**Supplied entries**
════════════════
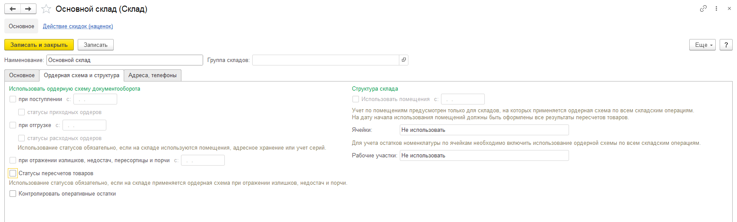Click Записать и закрыть button
The image size is (737, 222).
click(39, 45)

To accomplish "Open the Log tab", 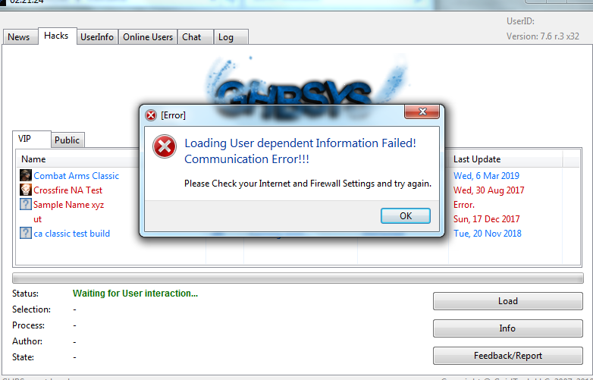I will (226, 37).
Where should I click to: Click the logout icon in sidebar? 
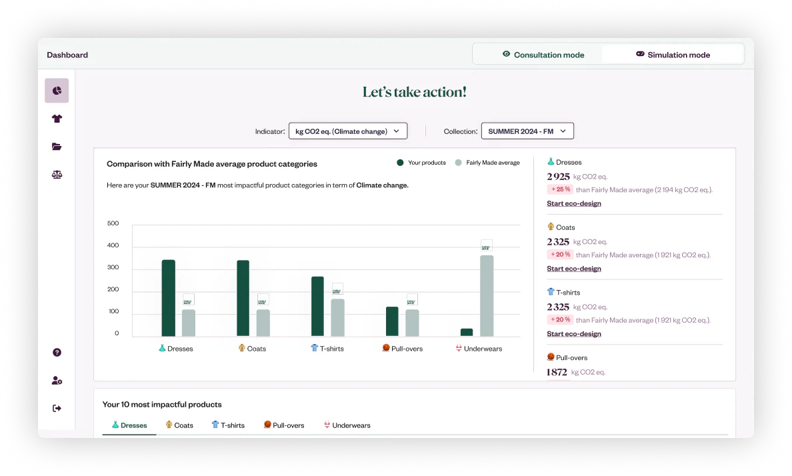pos(57,408)
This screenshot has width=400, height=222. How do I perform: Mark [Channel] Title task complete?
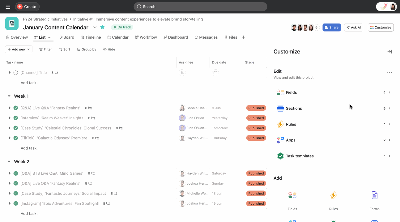click(16, 73)
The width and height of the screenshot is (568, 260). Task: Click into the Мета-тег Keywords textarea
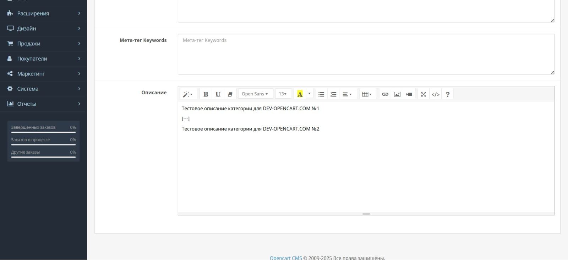pyautogui.click(x=366, y=54)
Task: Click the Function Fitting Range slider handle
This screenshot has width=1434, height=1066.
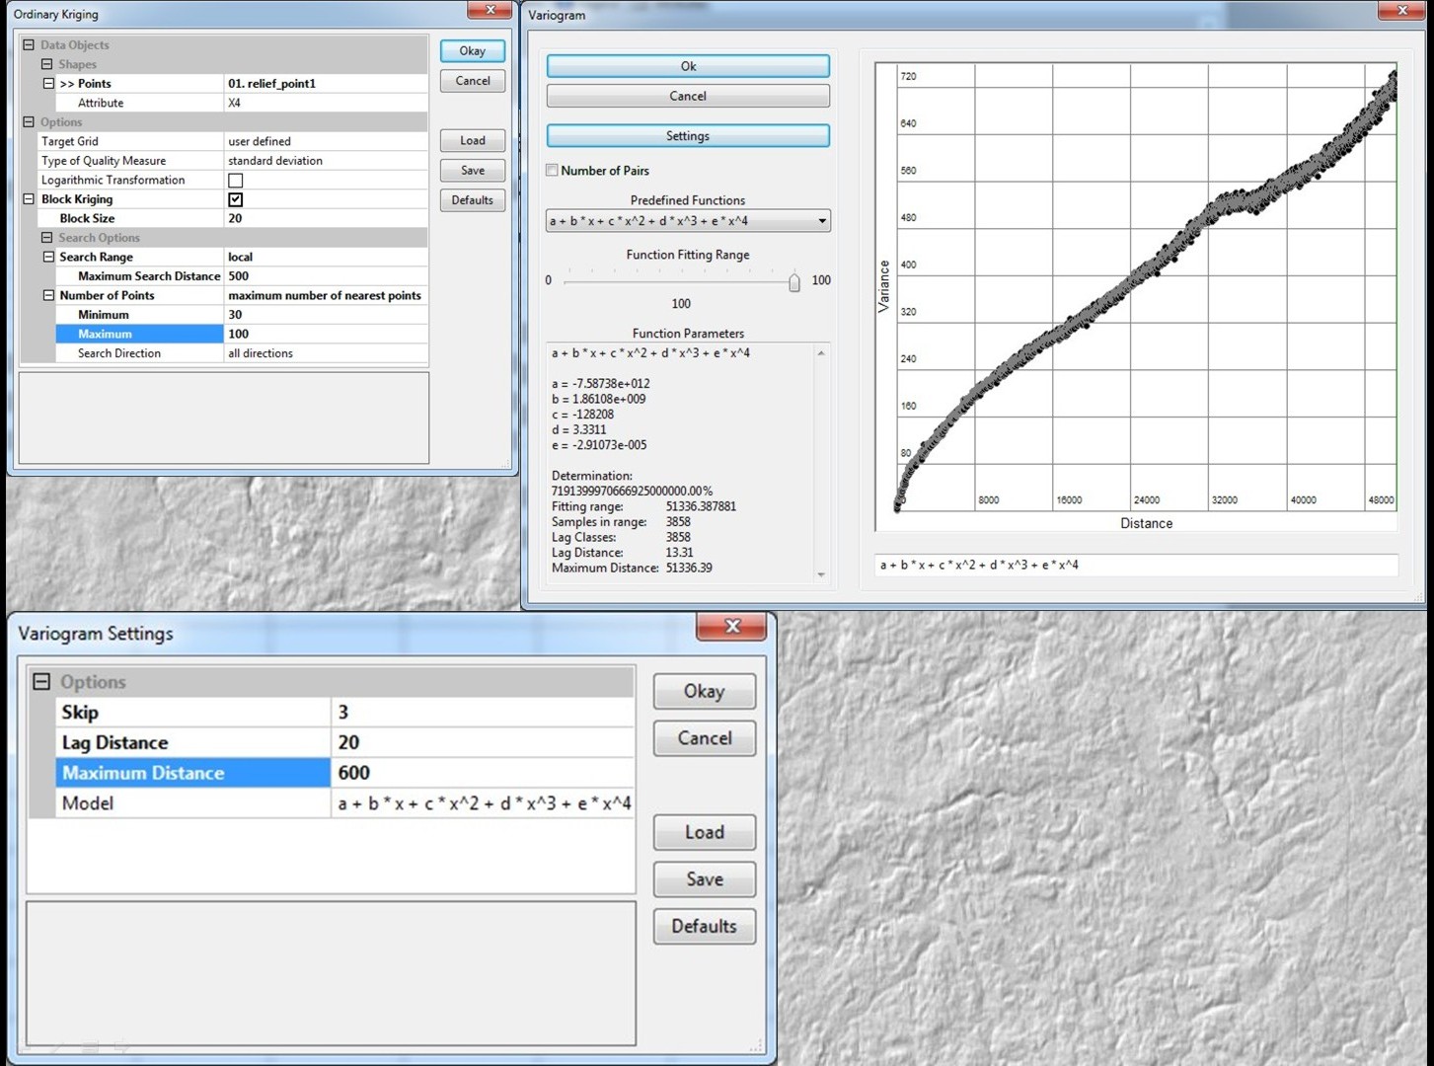Action: pyautogui.click(x=794, y=283)
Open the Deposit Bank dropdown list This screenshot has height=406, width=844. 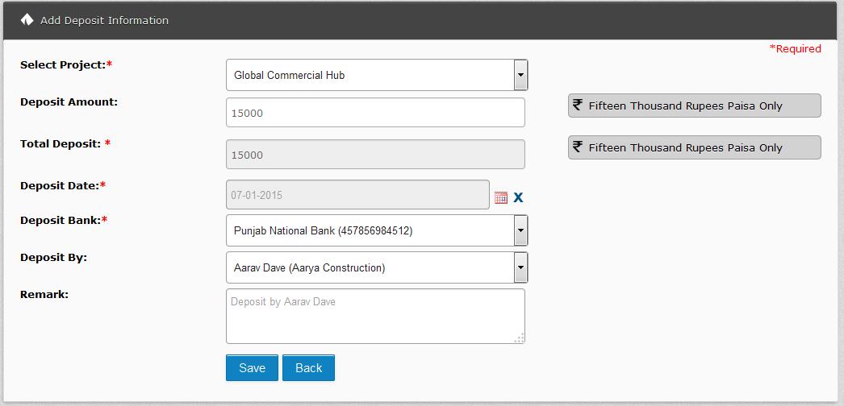520,231
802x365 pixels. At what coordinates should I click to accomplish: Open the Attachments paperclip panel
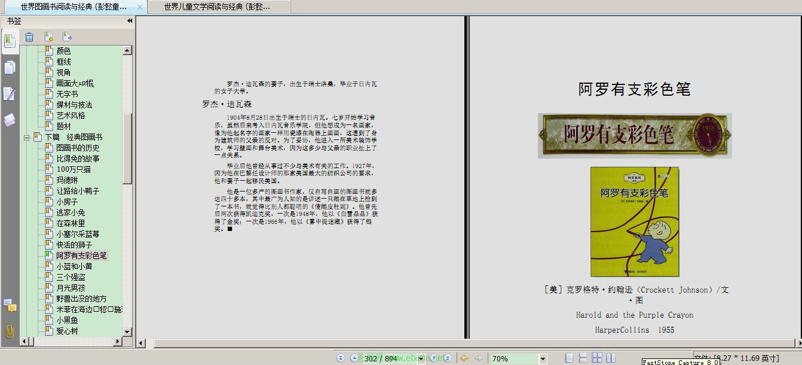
════════════════
**Problem requirements**
Pick out every line of the material above that contains the word "should", treating uppercase and lowercase letters as different.

**Final answer**
Where should I click to: Click the logout icon in sidebar? 
802x365 pixels. At what coordinates should I click to accomplish: Open the Attachments paperclip panel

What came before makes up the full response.